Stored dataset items
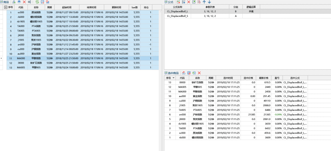Viewport: 331px width, 151px height.
Task: Click the blue layers stack icon
Action: click(x=19, y=2)
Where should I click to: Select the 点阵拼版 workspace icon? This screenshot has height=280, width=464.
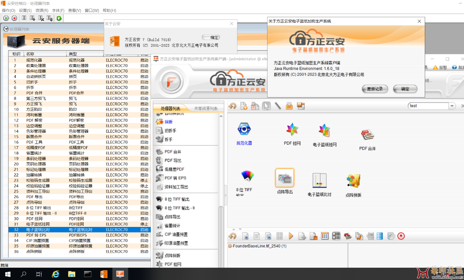pyautogui.click(x=353, y=181)
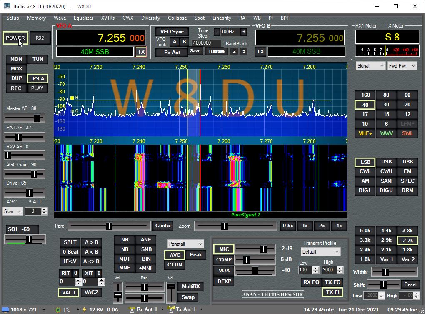Open the AGC Slow dropdown
This screenshot has width=425, height=314.
(x=13, y=211)
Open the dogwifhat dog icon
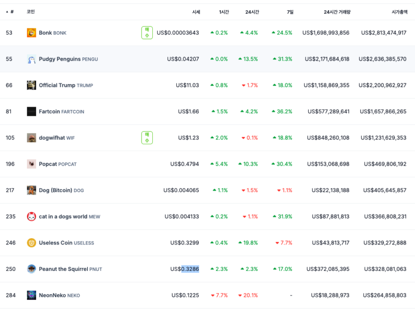Image resolution: width=415 pixels, height=312 pixels. coord(31,138)
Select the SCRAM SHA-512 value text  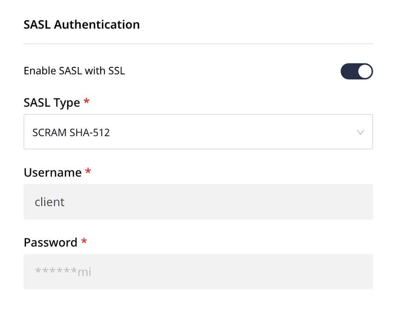[71, 133]
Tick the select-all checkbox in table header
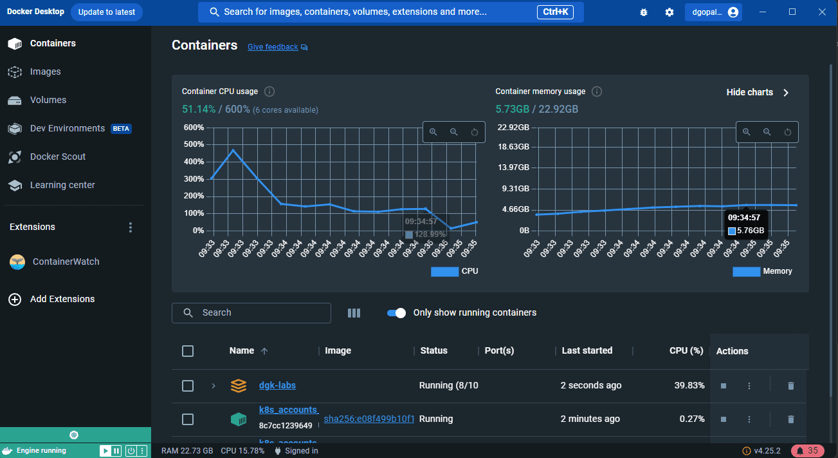Viewport: 838px width, 458px height. pos(188,351)
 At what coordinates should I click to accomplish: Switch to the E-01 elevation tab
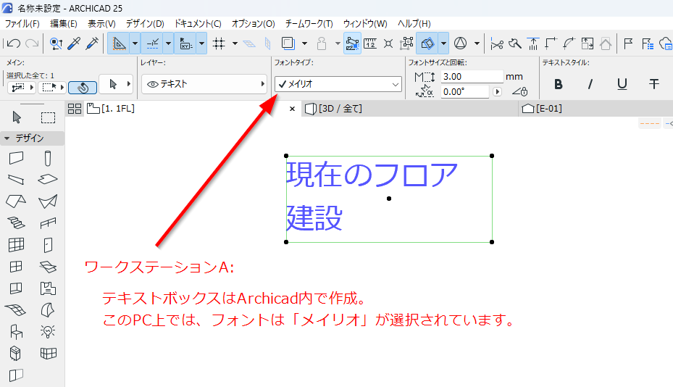coord(542,109)
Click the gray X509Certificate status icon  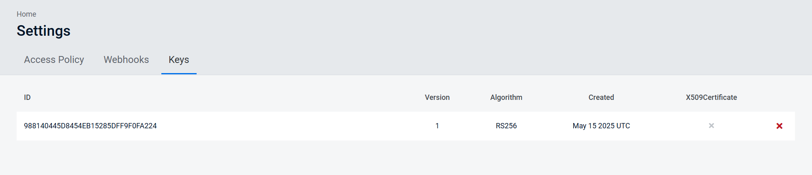coord(711,126)
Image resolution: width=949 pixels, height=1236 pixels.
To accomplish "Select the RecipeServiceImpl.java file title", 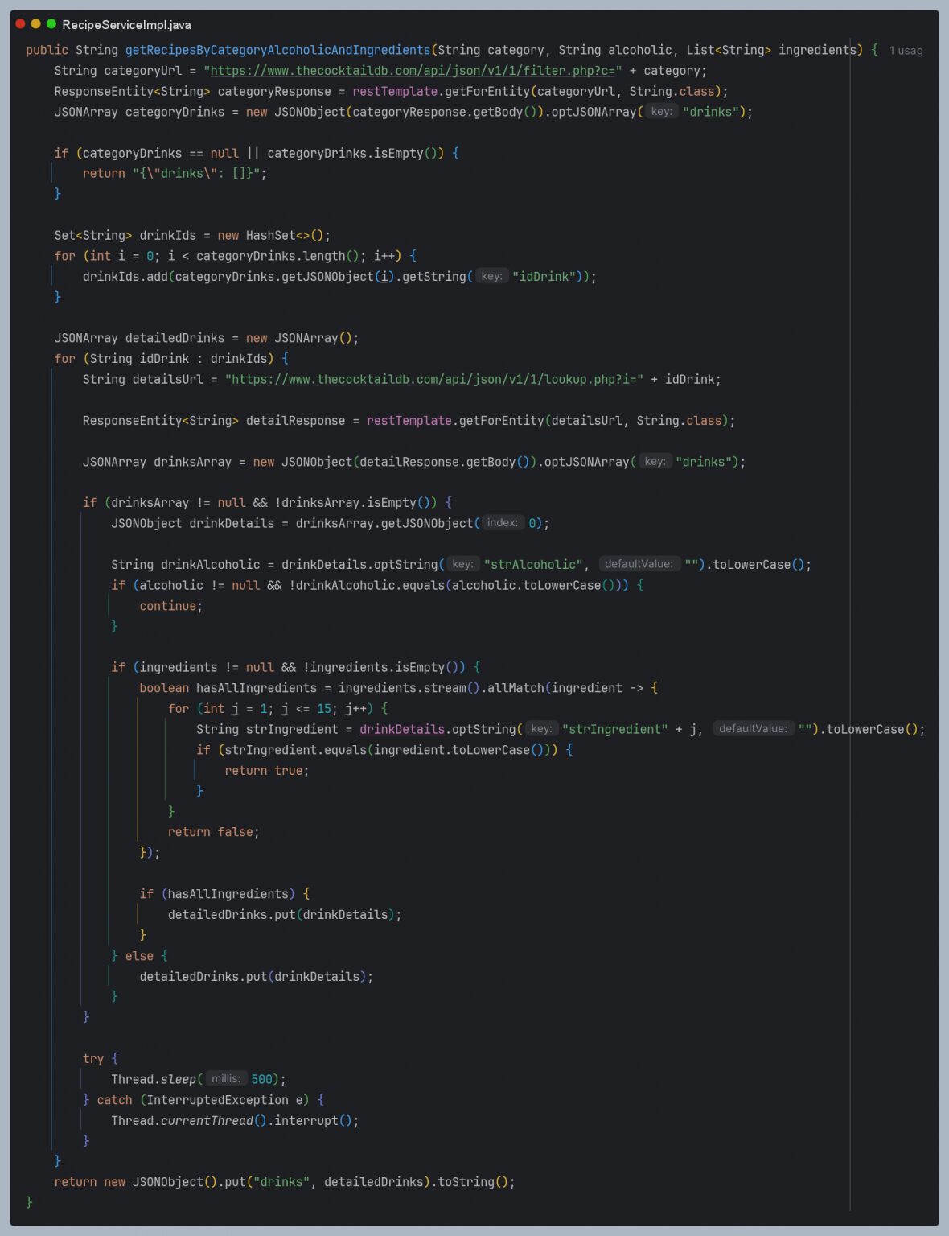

REQUIREMENT -> Retype the lines exactly. Begin at the one that holds "Image resolution: width=949", stop at the last line of the entries above, and drop the pictures.

WRITTEN SOLUTION ->
Image resolution: width=949 pixels, height=1236 pixels.
To accomplish "Select the RecipeServiceImpl.java file title", 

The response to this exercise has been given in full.